Set a timer on your troubles and worry
A few weeks ago I stumbled across a podcast where the woman who was being interviewed had a slew of ailments that were making it nearly impossible to have a baby. She said that for a long time she would spend most of her days wallowing in a pool of self hate and worry until one day she broke. So she came up with a plan. For 20 minutes a day she allowed herself to go to this dark place of self pity. She could wallow in abject despair, play the helpless victim without hope, put upon by the world. But after her time was up, she had to let it go and move on to other things. After a while of doing this, she found that she needed less and less time. At the time of the podcast, she was down to 5 minutes a day. After hearing this, I immediately adopted this plan. Jason helped keep me honest. I too started with 20 minutes and now 4 weeks in, I am down to only 10 minutes a day. And some days, I don’t even use it. Having this tool has given me the power to not be completely consumed by my own slew of self loathing thoughts. Instead, when those thoughts come up, I am able to go deep into them for those few minutes and then put them aside because I know that I have a time and a place for them later.

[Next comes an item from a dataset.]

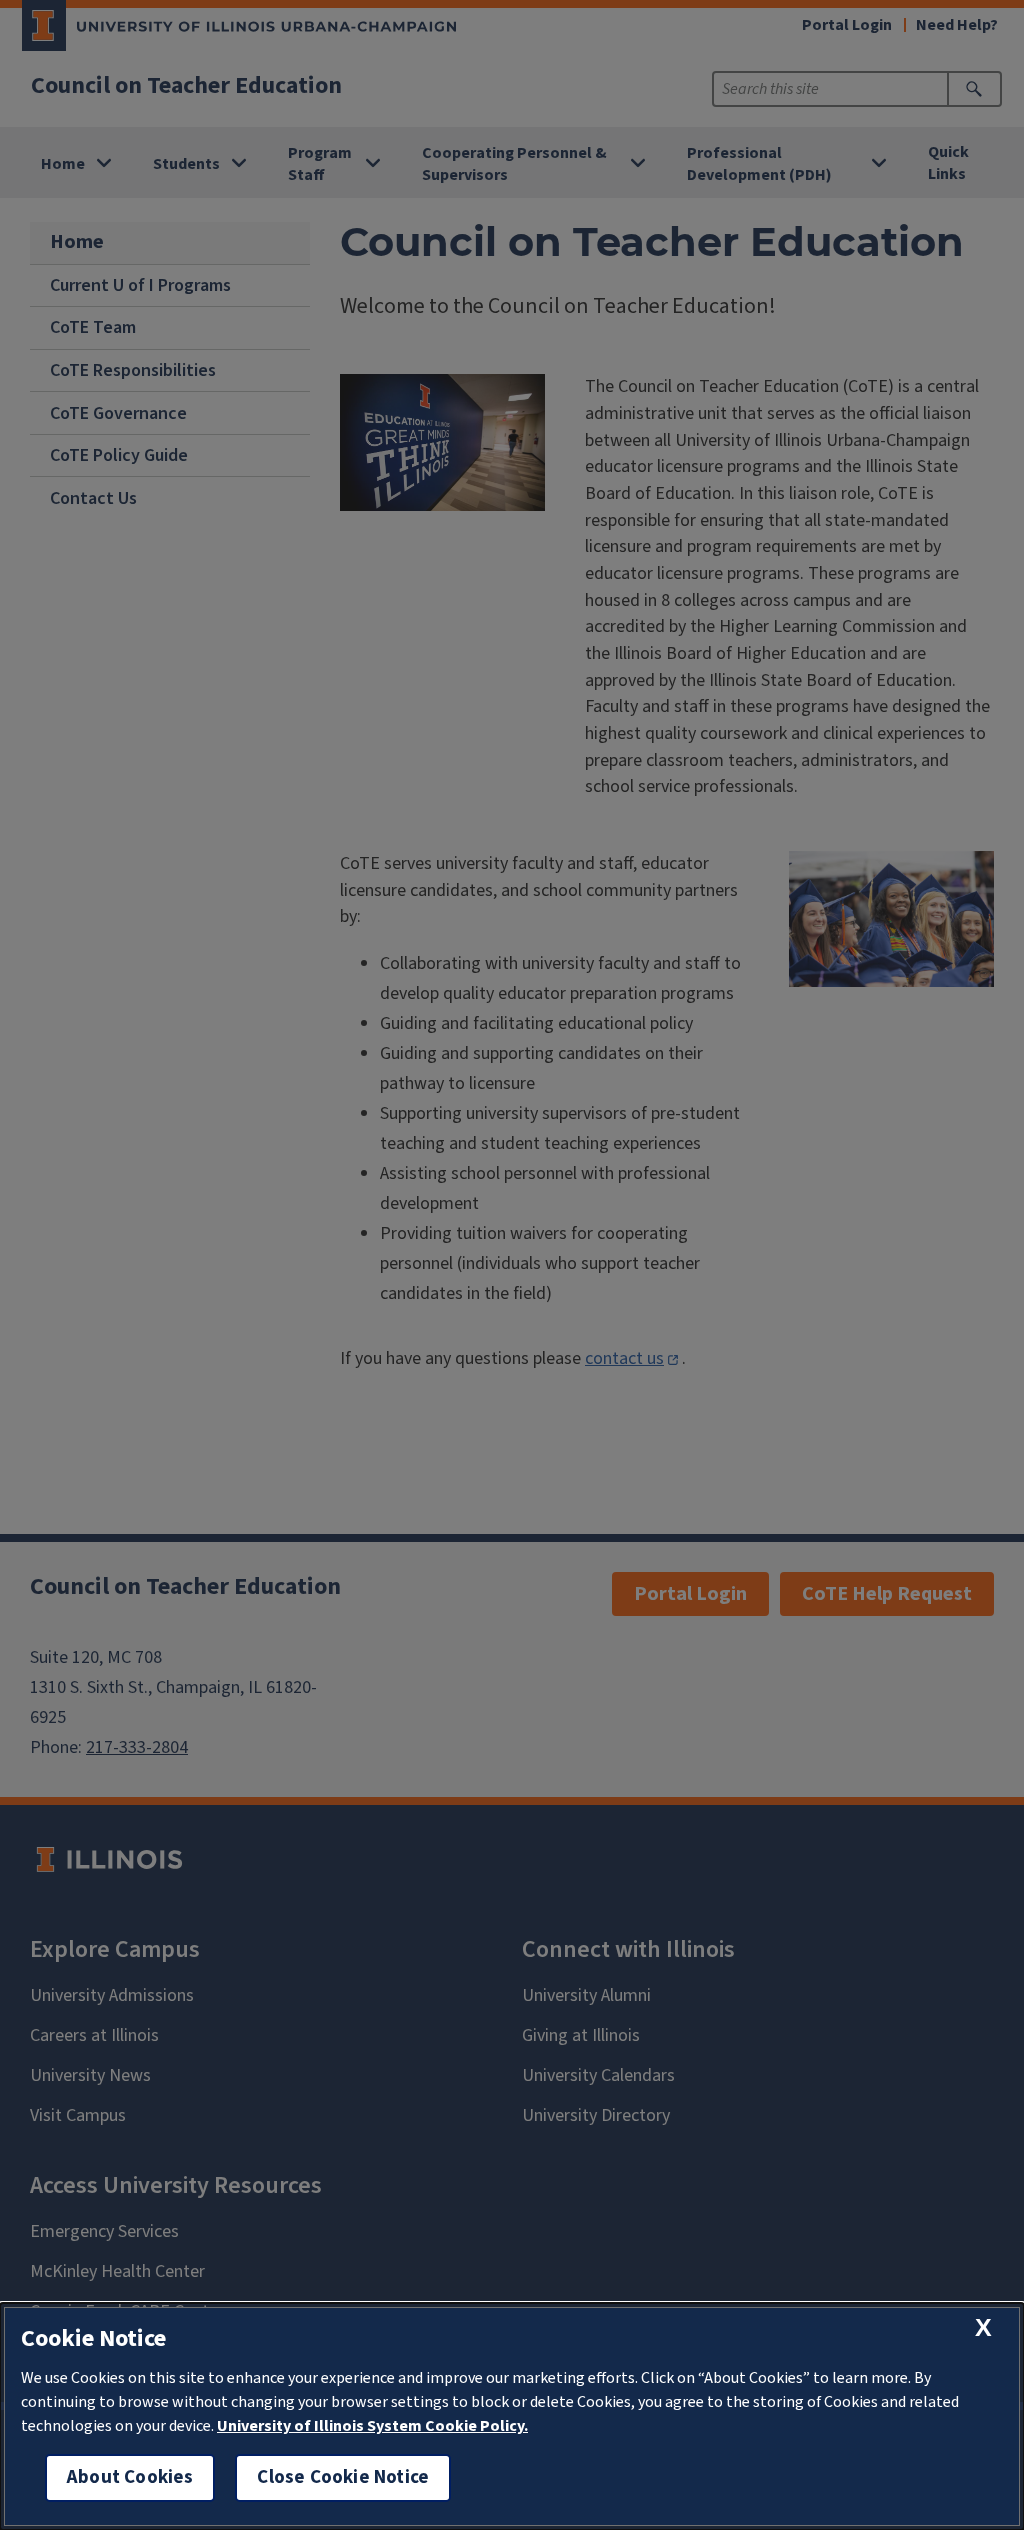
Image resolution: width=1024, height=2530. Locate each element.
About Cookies (130, 2477)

Focus on what you have and be grateful!
As I was doing an intense training work out on the treadmill the other day, I had a realization. It had been years since I had switched the metrics to see how many calories I was burning. I instantly had a flash back to my early teenage years when I was obsessed with how many calories I was eating and burning. Performance didn’t matter. It was all about how I looked. Flash forward 15 years and I am so grateful that the only metrics I care about are how I am actually performing as an athlete, and how can I get even faster and stronger. It is all about how I feel and how I perform. When I got injured and then when I came down with a cold and couldn’t train like I wanted to, I realized how much more I value function over looks now. While it was a bummer to be sick and injured and have a huge black eye, I was grateful to be reminded of what was more important to me.
While I am still not exactly a role model for self-love and body positive, I believe I am closer down that path than ever before – even before I got pregnant. Going through these changes has made me look into how I can change. Because honestly, disliking myself is exhausting. And I need that energy for far greater things.